* Study questions *
- a) In the notebook, answer these questions, one answer per line, marked like the questions:
(i) Which column is set as the index when the CSV files are read?
(ii) What number of folds is passed as cv to GridSearchCV?
(iii) Which four metric options are listed in the parameter grid?
- b) In the notebook, switch "X_test" to "X_holdout" in the part between "test = extract_time(df_test)" and "(8607230, 10)", inclusive, and write out that part again.

* Excerpted text *
==========
In [1]:
import pandas as pd
import numpy as np
from sklearn.neighbors import KNeighborsClassifier
from sklearn.model_selection import GridSearchCV

In [2]:
df_train = pd.read_csv('/Users/dominicdebiaso/Development/datasets/kaggle_fb_checkin_train.csv', index_col='row_id')
df_test = pd.read_csv('/Users/dominicdebiaso/Development/datasets/kaggle_fb_checkin_test.csv', index_col='row_id')

### Data Munging

In [3]:
# Feature engineering using 'time' variable
def extract_time(df):
    df['time'] = pd.to_datetime(df_train['time'], unit='m')
    df['minute'] = df['time'].dt.minute
    df['hour'] = df['time'].dt.hour
    df['dayofyear'] = df['time'].dt.dayofyear
    df['weekofyear'] = df['time'].dt.weekofyear
    df['month'] = df['time'].dt.month
    df['year'] = df['time'].dt.year
    return df

train = extract_time(df_train)
test = extract_time(df_test)

In [4]:
# Split date into X and y
X_train = train.drop('place_id', 1)
X_test = test
y_train = train.place_id

print(X_train.shape)
print(X_test.shape)
print(y_train.shape)

(29118021, 10)
(8607230, 10)
(29118021,)


### Classification

In [6]:
# Initialize and fit model
knn = KNeighborsClassifier()
param_grid = {
    'n_neighbors':range(5,50,10),
    'leaf_size':range(10,80,20),
    'weights':['uniform', 'distance'],
    'metric':['euclidean', 'manhatten', 'chebyshev', 'minkowski']
}
knn_grid = GridSearchCV(knn, param_grid, cv=5, scoring='average_precision')
%time knn_grid.fit(X_train, y_train)
print(knn_grid.best_score_)
print(knn_grid.best_params_)

In [None]:
# Predict
y_pred_proba = knn_grid.predict_proba(X_test)
df_knn = pd.DataFrame(y_pred, index=df_train.index, columns='place_id')
# df_knn.to_csv('/Users/dominicdebiaso/Desktop/kaggle_facebook_checkins_knn.csv')
==========
* Data provided *
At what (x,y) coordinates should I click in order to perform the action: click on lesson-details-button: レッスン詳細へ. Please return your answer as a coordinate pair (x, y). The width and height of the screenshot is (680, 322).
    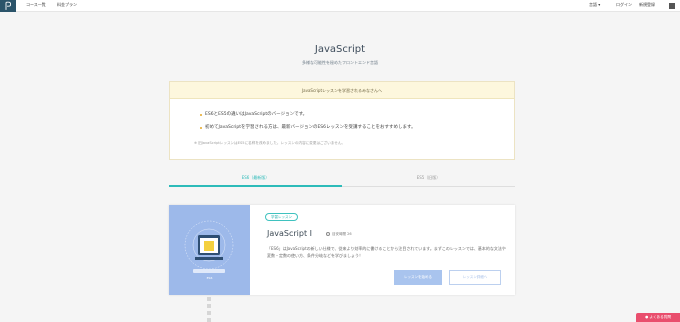
    Looking at the image, I should click on (475, 278).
==========
* Answers in order *
- a)
(i) row_id
(ii) 5
(iii) euclidean, manhatten, chebyshev, minkowski

- b)
test = extract_time(df_test)

In [4]:
# Split date into X and y
X_train = train.drop('place_id', 1)
X_holdout = test
y_train = train.place_id

print(X_train.shape)
print(X_holdout.shape)
print(y_train.shape)

(29118021, 10)
(8607230, 10)